_ACTIVITY_
The entries shown below should be output exactly as they appear.

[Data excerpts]

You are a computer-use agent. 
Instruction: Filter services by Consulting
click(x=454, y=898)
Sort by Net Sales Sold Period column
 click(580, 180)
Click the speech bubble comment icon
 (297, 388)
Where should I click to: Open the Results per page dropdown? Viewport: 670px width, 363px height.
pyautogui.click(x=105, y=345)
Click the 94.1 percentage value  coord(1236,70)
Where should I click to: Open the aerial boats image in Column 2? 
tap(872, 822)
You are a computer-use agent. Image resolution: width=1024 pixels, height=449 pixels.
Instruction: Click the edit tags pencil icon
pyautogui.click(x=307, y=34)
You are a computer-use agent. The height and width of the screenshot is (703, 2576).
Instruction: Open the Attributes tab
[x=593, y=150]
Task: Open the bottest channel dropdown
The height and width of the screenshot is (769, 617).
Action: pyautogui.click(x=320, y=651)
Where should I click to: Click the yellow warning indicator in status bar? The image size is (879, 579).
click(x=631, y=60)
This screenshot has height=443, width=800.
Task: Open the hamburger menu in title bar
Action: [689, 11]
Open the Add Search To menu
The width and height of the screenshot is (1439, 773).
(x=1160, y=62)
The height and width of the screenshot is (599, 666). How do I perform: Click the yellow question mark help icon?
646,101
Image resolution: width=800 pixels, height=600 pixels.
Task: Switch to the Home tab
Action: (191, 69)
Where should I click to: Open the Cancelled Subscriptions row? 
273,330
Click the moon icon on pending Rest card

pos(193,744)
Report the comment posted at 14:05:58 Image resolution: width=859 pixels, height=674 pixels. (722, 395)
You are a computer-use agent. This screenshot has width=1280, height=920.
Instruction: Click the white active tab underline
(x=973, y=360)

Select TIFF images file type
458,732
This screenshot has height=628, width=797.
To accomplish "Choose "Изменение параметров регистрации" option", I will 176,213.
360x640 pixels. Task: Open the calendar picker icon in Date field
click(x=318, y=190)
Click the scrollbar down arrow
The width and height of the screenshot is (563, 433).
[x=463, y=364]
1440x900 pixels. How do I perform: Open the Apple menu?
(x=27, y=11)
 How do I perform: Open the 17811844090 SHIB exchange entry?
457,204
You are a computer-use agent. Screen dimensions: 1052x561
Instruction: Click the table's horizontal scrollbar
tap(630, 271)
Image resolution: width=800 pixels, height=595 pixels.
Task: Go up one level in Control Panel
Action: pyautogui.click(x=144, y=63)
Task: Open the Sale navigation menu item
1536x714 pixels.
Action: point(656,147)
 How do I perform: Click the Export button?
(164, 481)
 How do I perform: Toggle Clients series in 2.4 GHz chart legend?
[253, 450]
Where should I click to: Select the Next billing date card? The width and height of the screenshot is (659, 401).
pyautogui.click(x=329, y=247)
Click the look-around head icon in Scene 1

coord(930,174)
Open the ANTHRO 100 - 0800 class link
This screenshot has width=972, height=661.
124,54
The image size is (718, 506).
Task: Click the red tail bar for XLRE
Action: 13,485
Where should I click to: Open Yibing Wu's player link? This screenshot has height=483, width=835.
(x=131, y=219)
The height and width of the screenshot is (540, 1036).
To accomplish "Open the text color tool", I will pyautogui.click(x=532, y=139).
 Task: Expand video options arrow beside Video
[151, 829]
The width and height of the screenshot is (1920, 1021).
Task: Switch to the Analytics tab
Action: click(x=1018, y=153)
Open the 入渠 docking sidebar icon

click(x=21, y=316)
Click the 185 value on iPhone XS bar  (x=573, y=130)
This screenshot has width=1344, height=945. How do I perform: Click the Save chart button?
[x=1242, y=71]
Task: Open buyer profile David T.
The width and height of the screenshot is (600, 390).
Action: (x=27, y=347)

_ANSWER SECTION_
You are a computer-use agent. 
Instruction: Filter services by Consulting
click(x=454, y=898)
Sort by Net Sales Sold Period column
 click(580, 180)
Click the speech bubble comment icon
 (297, 388)
Where should I click to: Open the Results per page dropdown? Viewport: 670px width, 363px height.
pyautogui.click(x=105, y=345)
Click the 94.1 percentage value  coord(1236,70)
Where should I click to: Open the aerial boats image in Column 2? 
tap(872, 822)
You are a computer-use agent. Image resolution: width=1024 pixels, height=449 pixels.
Instruction: Click the edit tags pencil icon
pyautogui.click(x=307, y=34)
You are a computer-use agent. The height and width of the screenshot is (703, 2576).
Instruction: Open the Attributes tab
[x=593, y=150]
Task: Open the bottest channel dropdown
The height and width of the screenshot is (769, 617).
Action: pyautogui.click(x=320, y=651)
Where should I click to: Click the yellow warning indicator in status bar? The image size is (879, 579).
click(x=631, y=60)
This screenshot has height=443, width=800.
Task: Open the hamburger menu in title bar
Action: [689, 11]
Open the Add Search To menu
The width and height of the screenshot is (1439, 773).
(x=1160, y=62)
The height and width of the screenshot is (599, 666). How do I perform: Click the yellow question mark help icon?
646,101
Image resolution: width=800 pixels, height=600 pixels.
Task: Switch to the Home tab
Action: (191, 69)
Where should I click to: Open the Cancelled Subscriptions row? 
273,330
Click the moon icon on pending Rest card

pos(193,744)
Report the comment posted at 14:05:58 Image resolution: width=859 pixels, height=674 pixels. (722, 395)
You are a computer-use agent. This screenshot has width=1280, height=920.
Instruction: Click the white active tab underline
(x=973, y=360)

Select TIFF images file type
458,732
This screenshot has height=628, width=797.
To accomplish "Choose "Изменение параметров регистрации" option", I will 176,213.
360x640 pixels. Task: Open the calendar picker icon in Date field
click(x=318, y=190)
Click the scrollbar down arrow
The width and height of the screenshot is (563, 433).
[x=463, y=364]
1440x900 pixels. How do I perform: Open the Apple menu?
(x=27, y=11)
 How do I perform: Open the 17811844090 SHIB exchange entry?
457,204
You are a computer-use agent. Screen dimensions: 1052x561
Instruction: Click the table's horizontal scrollbar
tap(630, 271)
Image resolution: width=800 pixels, height=595 pixels.
Task: Go up one level in Control Panel
Action: pyautogui.click(x=144, y=63)
Task: Open the Sale navigation menu item
1536x714 pixels.
Action: point(656,147)
 How do I perform: Click the Export button?
(164, 481)
 How do I perform: Toggle Clients series in 2.4 GHz chart legend?
[253, 450]
Where should I click to: Select the Next billing date card? The width and height of the screenshot is (659, 401).
pyautogui.click(x=329, y=247)
Click the look-around head icon in Scene 1

coord(930,174)
Open the ANTHRO 100 - 0800 class link
This screenshot has width=972, height=661.
124,54
The image size is (718, 506).
Task: Click the red tail bar for XLRE
Action: 13,485
Where should I click to: Open Yibing Wu's player link? This screenshot has height=483, width=835.
(x=131, y=219)
The height and width of the screenshot is (540, 1036).
To accomplish "Open the text color tool", I will pyautogui.click(x=532, y=139).
 Task: Expand video options arrow beside Video
[151, 829]
The width and height of the screenshot is (1920, 1021).
Task: Switch to the Analytics tab
Action: click(x=1018, y=153)
Open the 入渠 docking sidebar icon

click(x=21, y=316)
Click the 185 value on iPhone XS bar  (x=573, y=130)
This screenshot has width=1344, height=945. How do I perform: Click the Save chart button?
[x=1242, y=71]
Task: Open buyer profile David T.
The width and height of the screenshot is (600, 390).
Action: (x=27, y=347)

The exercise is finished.